▶ **Exercise directions**:
From the line containing "Viewport: 1100px width, 608px height." to the last line of the records below, transcribe everything exactly, pictures excluded.

Material for the task Start Marker

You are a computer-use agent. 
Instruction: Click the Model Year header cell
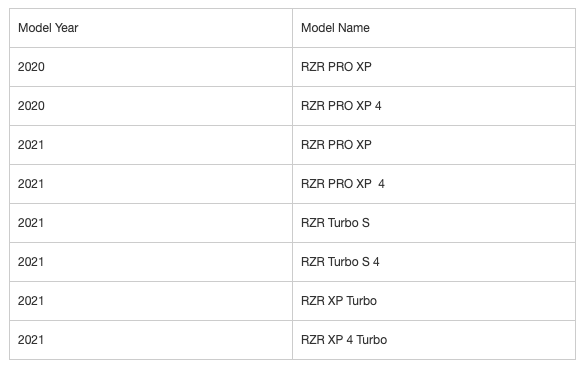(x=151, y=28)

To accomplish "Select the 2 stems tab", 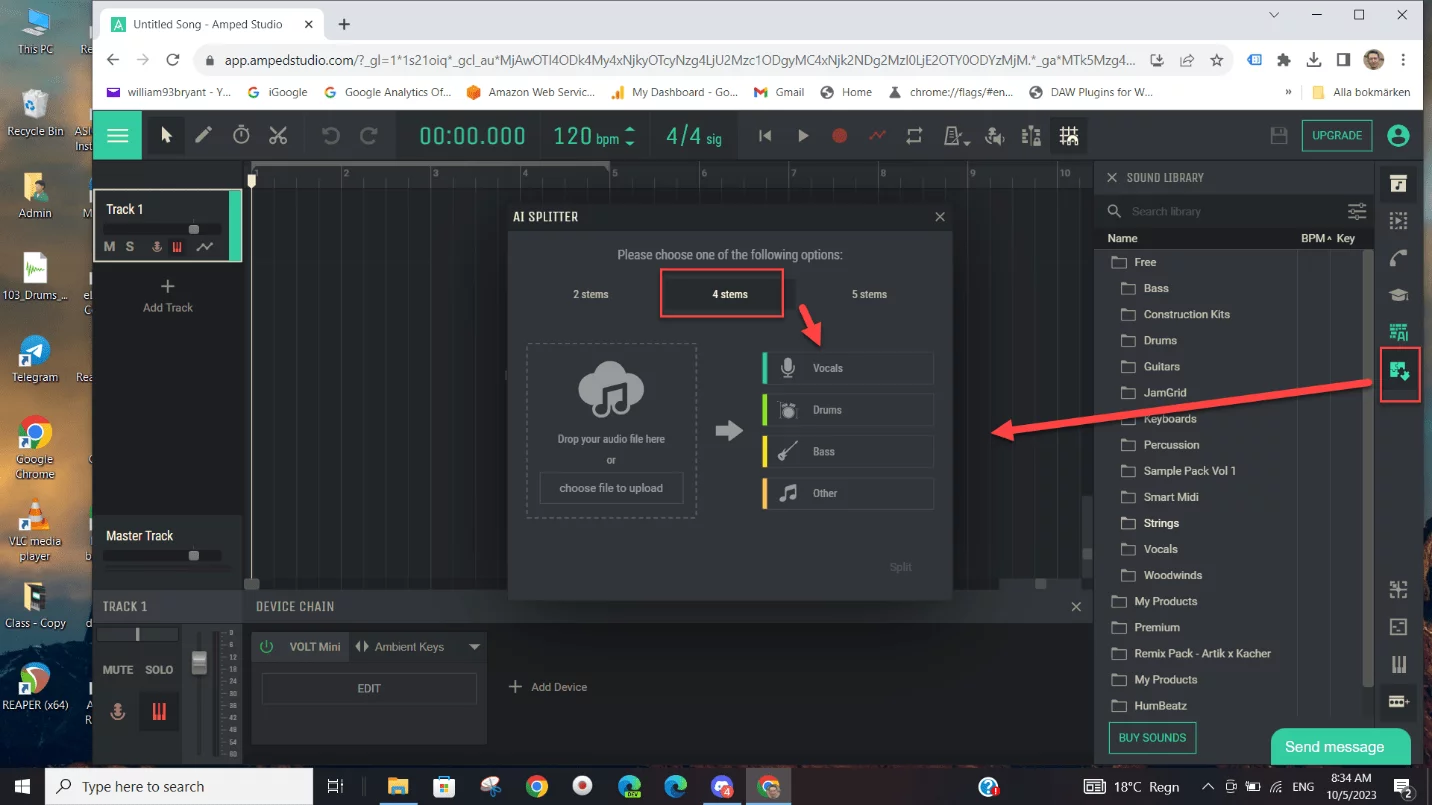I will coord(590,294).
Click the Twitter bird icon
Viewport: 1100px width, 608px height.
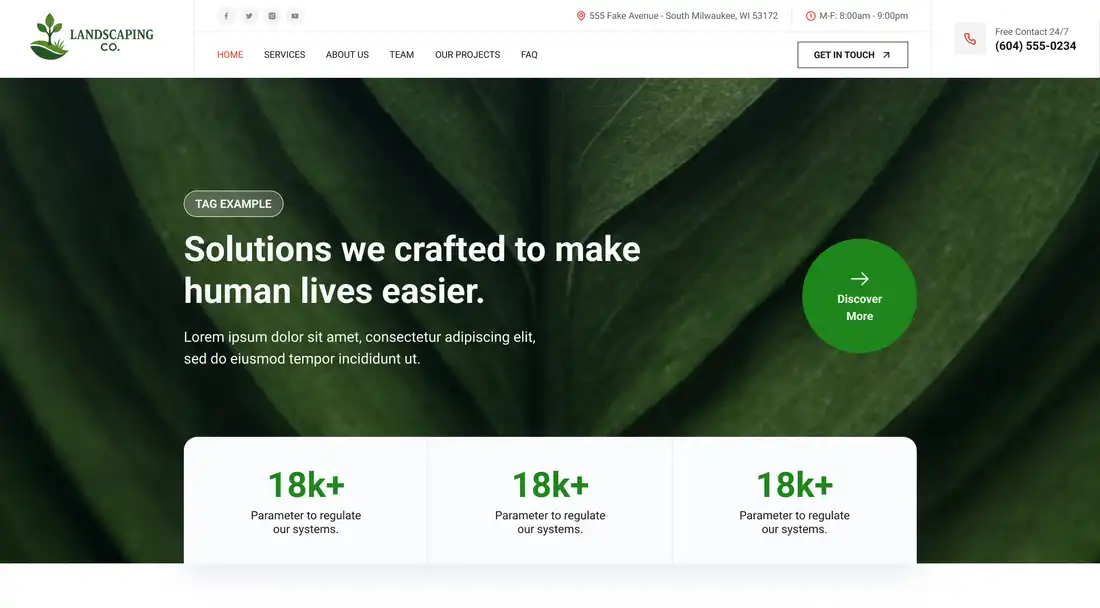(249, 15)
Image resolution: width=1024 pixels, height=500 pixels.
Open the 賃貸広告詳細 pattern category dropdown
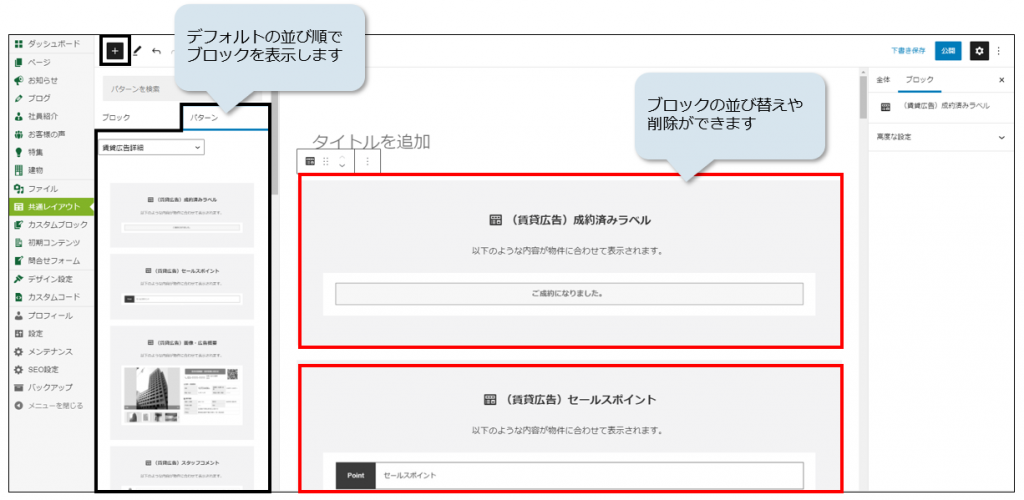coord(152,147)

Material for the task End Marker

▶ **Answer to the exercise**:
Viewport: 1100px width, 608px height.
(249, 15)
Image resolution: width=1024 pixels, height=500 pixels.
Open the 賃貸広告詳細 pattern category dropdown
coord(152,147)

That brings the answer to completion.